(Beginning of Source information)

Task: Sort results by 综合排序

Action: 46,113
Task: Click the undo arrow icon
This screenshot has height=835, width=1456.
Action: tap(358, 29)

(End of Source information)

Type the entries out again so that they match exactly.

_Solution to the exercise_:
Task: Sort results by 综合排序

Action: 46,113
Task: Click the undo arrow icon
This screenshot has height=835, width=1456.
Action: tap(358, 29)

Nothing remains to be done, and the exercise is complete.